◆ Consigne A
Dans l'article sur la rénovation du Musée russe, relevez tous les types d'objets qui composent la collection du musée.
◆ Consigne B
Poursuivez l'article sur la rénovation du Musée russe après sa dernière phrase.

◆ Extrait du document
+ + + +
La rénovation du Musée russe doit s’achever en 2008

Mais la guerre en Tchéchénie pourrait freiner les subventions

Le Journal des Arts

Le 3 décembre 1999 - 816 mots

Pour les Russes, le musée, qui a fêté son centième anniversaire en mars 1998, est la pierre angulaire de l’identité nationale. Ses 380 000 objets constituent la collection d’art russe la plus complète au monde : bijoux anciens en or, icônes, sculptures, monnaies et médailles, peinture réaliste du XIXe siècle et grands noms de l’avant-garde russe. La qualité et la rapidité des travaux de rénovation dépendent du financement de l’État : lorsque la reconstruction sera achevée, en 2008, l’investissement total représentera 5,8 milliards de roubles (environ 1,4 milliard de francs), mais la guerre en Tchéchénie pourrait freiner les subventions promises.

SAINT-PETERSBOURG - Tous ceux qui ont visité le Musée russe avant 1995 se souviennent sûrement du sous-sol crasseux qui servait d’entrée. Depuis, les quatre palais du musée font l’objet d’importants travaux de rénovation, pour un coût total de près de 900 millions de francs. Déjà, l’ancienne entrée, disparue en même temps que le communisme soviétique, a fait place à un hall propre et moderne conçu pour le plus grand confort du visiteur.

Pourtant, la tâche s’annonce rude pour la rénovation des différents palais du musée, dont certains n’ont été restaurés qu’une seule fois au cours du siècle, et il ne sera pas aisé de rendre à l’intérieur des bâtiments leur grandeur passée. Les derniers grands travaux de réhabilitation du palais Mikhailovsky, bâtiment principal du Musée russe, ont eu lieu il y a tout juste cent ans. Selon l’architecte Irina Teterina, qui dirige le projet, le plus difficile sera de doter les lieux d’une infrastructure moderne ; et il ne s’agit pas de communication numérique ni de centre informatique high-tech, mais simplement de l’installation d’un réseau électrique adéquat et de conduites d’eau et de chauffage qui ne risquent pas de fuir ou d’éclater. Il faut également refaire la toiture, changer les fenêtres et le système d’éclairage, restaurer les salles d’exposition et aménager une nouvelle entrée dans l’aile nord du musée donnant sur le parc Mikhailovsky.
+ + + +
◆ Données fournies
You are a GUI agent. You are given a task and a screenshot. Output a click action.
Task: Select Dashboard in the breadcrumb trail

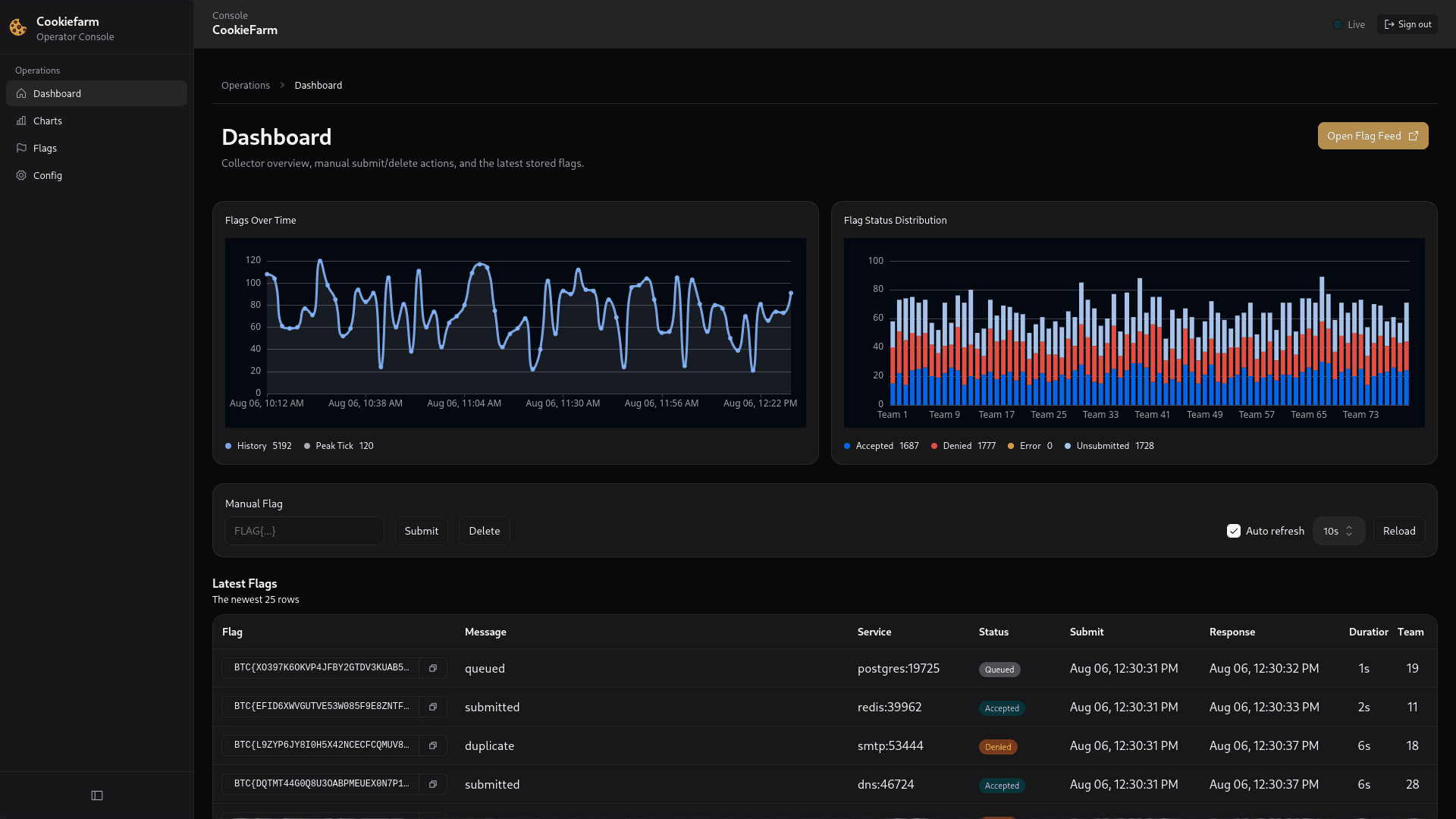[318, 85]
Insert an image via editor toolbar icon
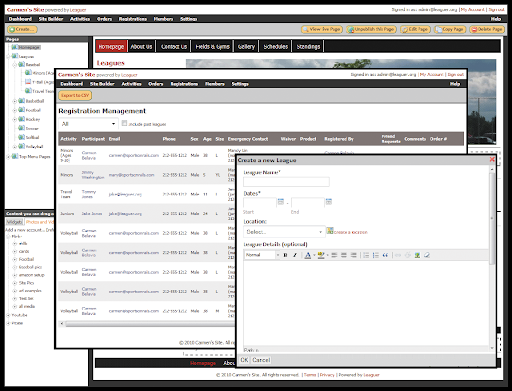This screenshot has height=391, width=512. pos(417,255)
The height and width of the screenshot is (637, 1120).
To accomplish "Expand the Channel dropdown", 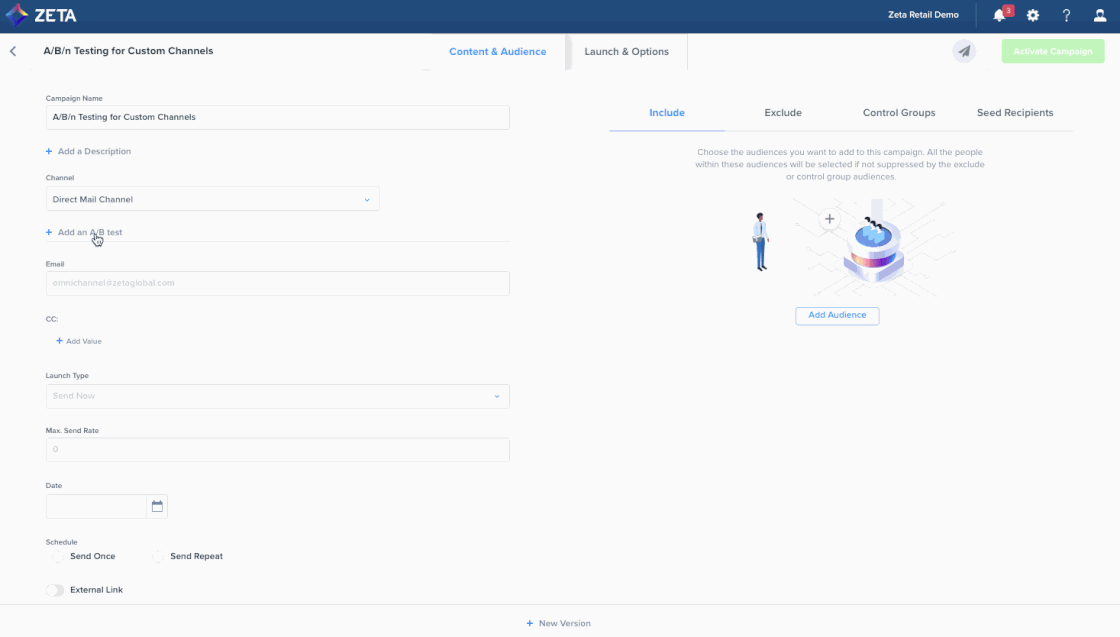I will click(212, 199).
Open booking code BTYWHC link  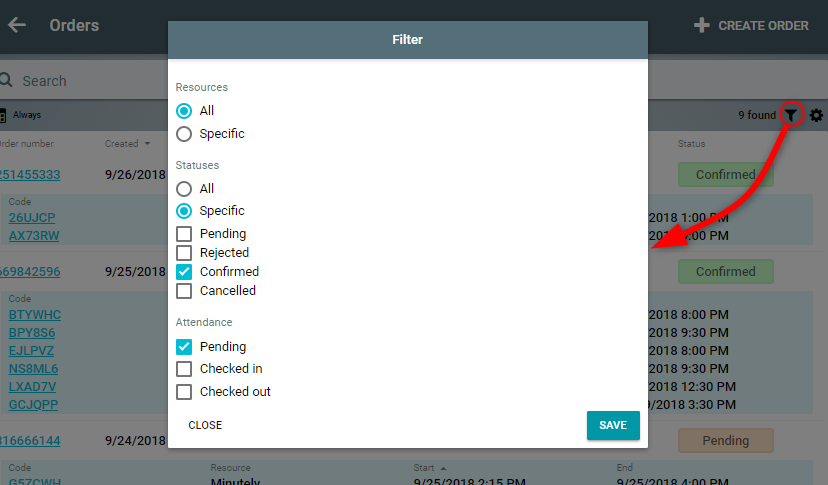pos(35,315)
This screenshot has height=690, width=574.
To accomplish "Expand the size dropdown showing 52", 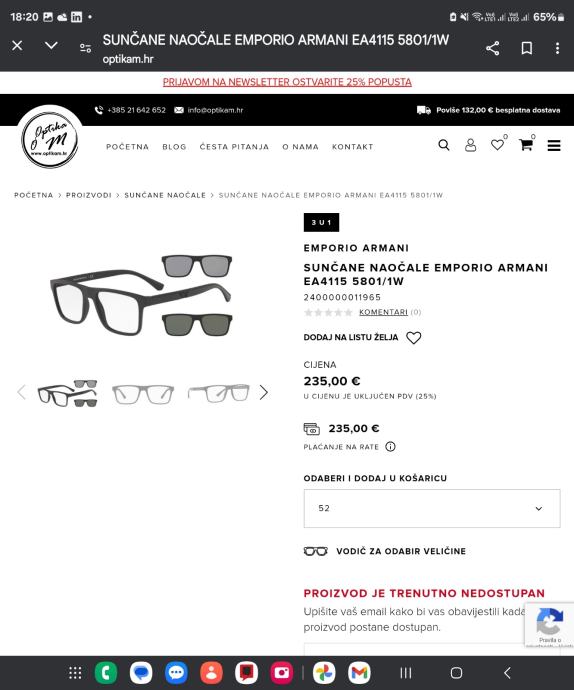I will (x=432, y=508).
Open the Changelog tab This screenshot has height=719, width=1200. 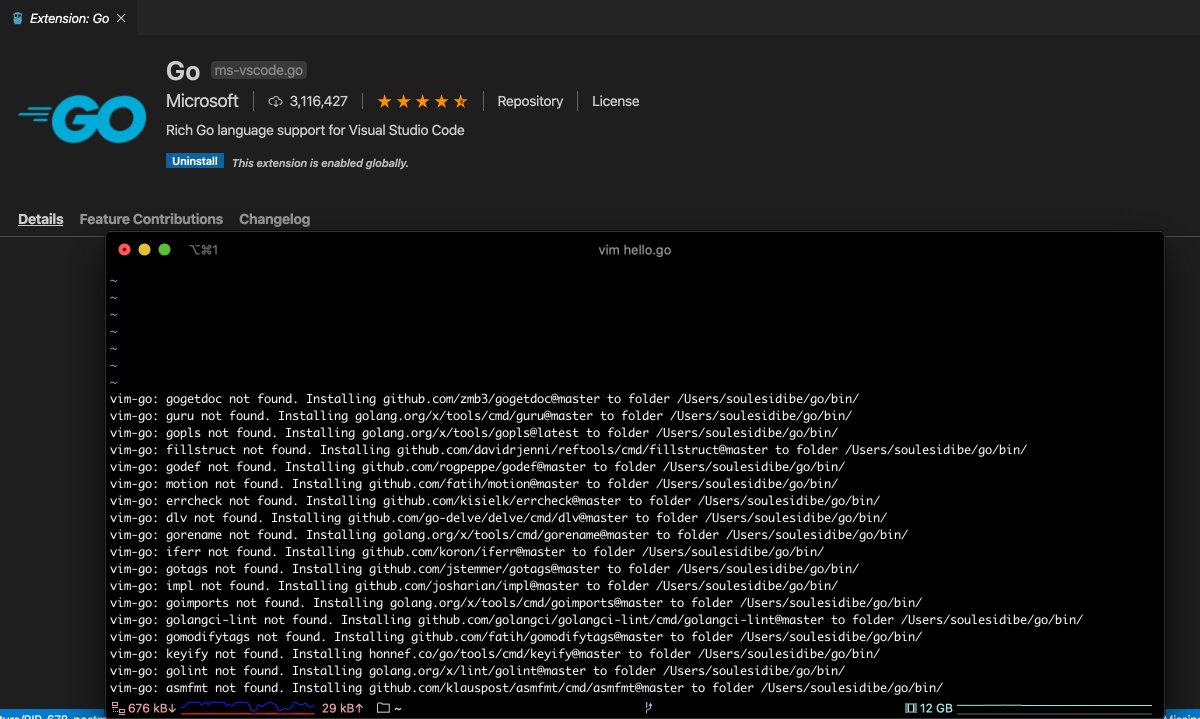pyautogui.click(x=274, y=219)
+ + + +
◆ Résultat A
- bijoux anciens en or
- icônes
- sculptures
- monnaies et médailles
- peinture réaliste du XIXe siècle
- grands noms de l'avant-garde russe

◆ Résultat B
Vladimir Gusev, qui a dirigé le Musée russe pendant onze ans, en a doublé la surface, entrepris des travaux de reconstruction des palais et enrichi la collection de nouvelles œuvres. L’institution a su intelligemment exploiter la célébration de son centenaire afin d’obtenir l’accord du gouvernement pour des acquisitions extraordinaires : les palais Stroganov, de Marbre et Mikhailovsky.

À première vue, le palais de Marbre, construit par Catherine II la Grande au cours du dernier quart du XVIIIe siècle pour son amant Orlov, semble en assez bon état de conservation, alors qu’en fait, sa façade menace à tout moment de s’effondrer : à la fin des années quatre-vingt, ses plaques de marbre ont été restaurées avec du marbre italien qui résiste mal au climat très rude du nord de la Russie et est rapidement devenu cassant. Comme le signale l’architecte, l’affaire est “grave” ; les restaurateurs sont toujours à la recherche de solutions permettant de consolider la façade. À l’intérieur, ils commencent à redécouvrir les peintures murales, dont certaines sont dorées à la feuille, qui avaient été recouvertes par les Soviets à l’époque où le palais était le Musée central de Lénine (il l’est resté jusqu’en 1991). “Le plus gros problème concernant les travaux intérieurs est que nous ne savons pas toujours quelle période restaurer, indique Irina Teterina. Le palais a eu plusieurs propriétaires et l’on trouve donc différentes couches relatives à chacun d’entre eux, certaines baroques, d’autres néoclassiques”.

De 1995 à 1998, le gouvernement fédéral a alloué 450 millions de roubles (quelque 375 millions de francs si l’on se base sur le taux de change de l’époque) pour la seule reconstruction des bâtiments, mais 40 % seulement de la somme ont été versés. Les dons privés sont négligeables : ils représentent moins de 5,5 millions de francs pour les deux dernières années confondues. Mais avec la célébration du centenaire, le gouvernement a finalement reconnu la nécessité de restaurer le Musée russe. “Depuis que nous avons fêté le centième anniversaire du musée, l’État nous accorde davantage de fonds, ce qui nous permet d’avancer les travaux”, observe Irina Teterina.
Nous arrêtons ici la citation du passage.